Set of tasks:
(1) Decide whether each statement, (a) through (c), agrees with the forum post about the engine oil leak. Answer yes or no for each and quote the words of the post that decide it.
(a) The writer had replaced the valve cover plate and seal a few months earlier.
(b) The writer ran the engine for 20 minutes before seeing the drip.
(c) The oil cooler seals were replaced because the cooler had to come off to reach the lower filter housing seal.
(2) Pick up the forum post about the engine oil leak after its last sentence and continue writing it.

Extract to read:
:::::

230K views 112 replies 47 participants last post by  SABZILA  
#1 · (Edited)
Oil filter housing seal and Oil cooler seals


I noticed I was leaking oil and I couldn't figure out where it was coming from. I cleaned the entire front and sides of the engine with a microfiber cloth. I had already replaced the Valve cover plate and seal a few months back, so I know that wasn't the problem (that area had no oil drips). Did some research and found out sometimes the Lower Filter Housing Seal leaks. Next thing I did after I cleaned the engine, was to start this baby up. I let it run for 10 min, and sure thing, I saw a small drip slowly creep its way out of the bottom of the filter housing. I took the chance to also replace the Oil Cooler Seals since I had to remove it in order to remove the O.F.H.S..

:::::

Listing:
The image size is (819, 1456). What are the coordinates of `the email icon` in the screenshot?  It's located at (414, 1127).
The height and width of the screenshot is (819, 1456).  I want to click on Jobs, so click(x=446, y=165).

:::::

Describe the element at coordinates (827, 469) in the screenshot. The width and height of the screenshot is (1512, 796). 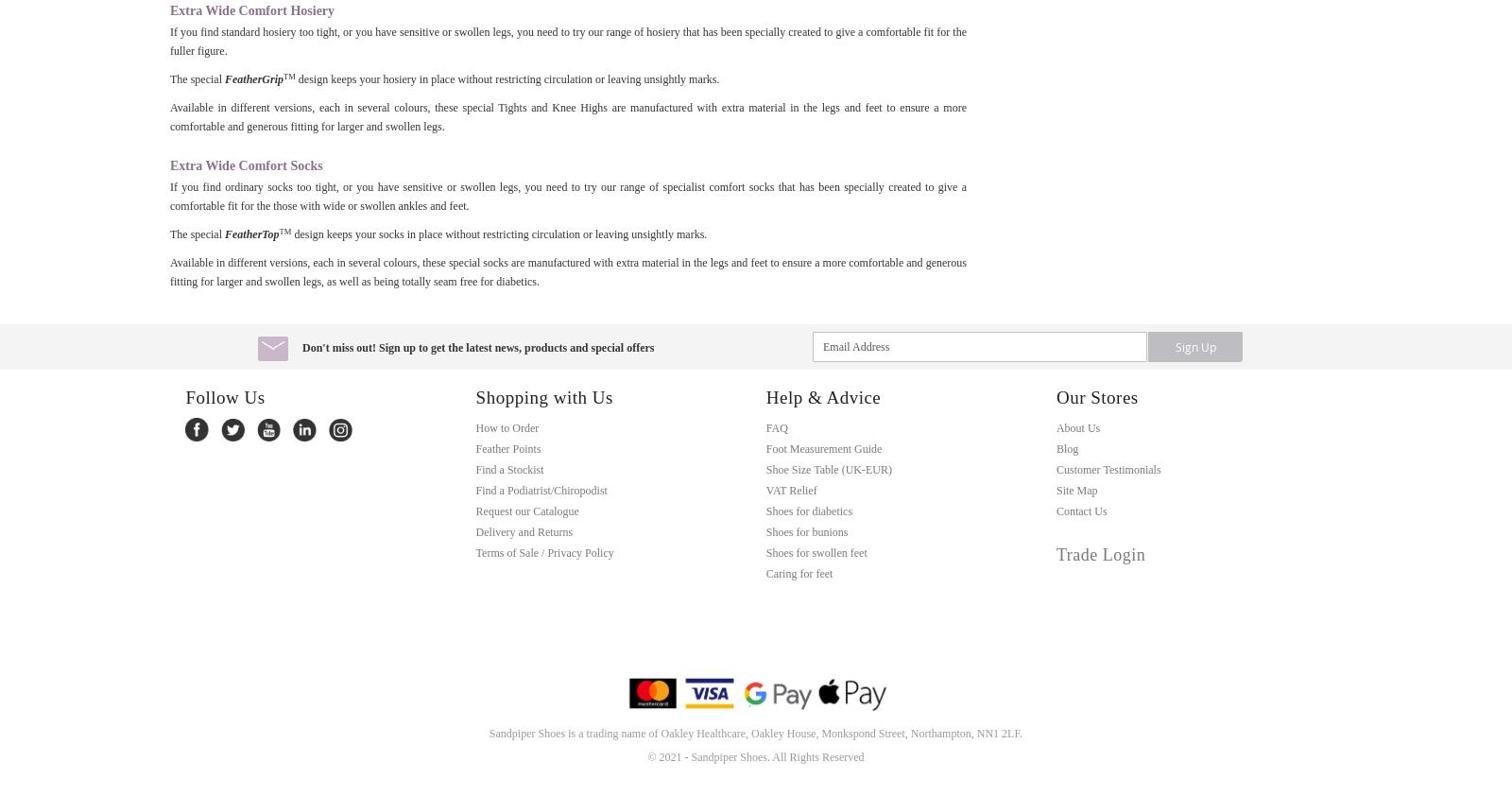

:::::

Solved problems:
(1)
(a) Yes: "I had already replaced the Valve cover plate and seal a few months back"
(b) No: "I let it run for 10 min"
(c) Yes: "I took the chance to also replace the Oil Cooler Seals since I had to remove it in order to remove the O.F.H.S."

(2)
Part's and #'s :
112-184-0061/17 (Seal Ring for Oil Filter housing to crank case)
112-184-0361 (Seal Ring)
112-184-0261 (Seal Ring)

Tool's:
46mm socket (Very hard to find at stores, Had to ask my buddy at a shop to barrow it)
1/2" socket wrench
Extension Pipe (for better leverage when taking the bolt off)
T30 socket bit
1/4" socket wrench
1/4" socket extension
lot of rags
Needle nose pliers

I have attached the PDF files to make it easier.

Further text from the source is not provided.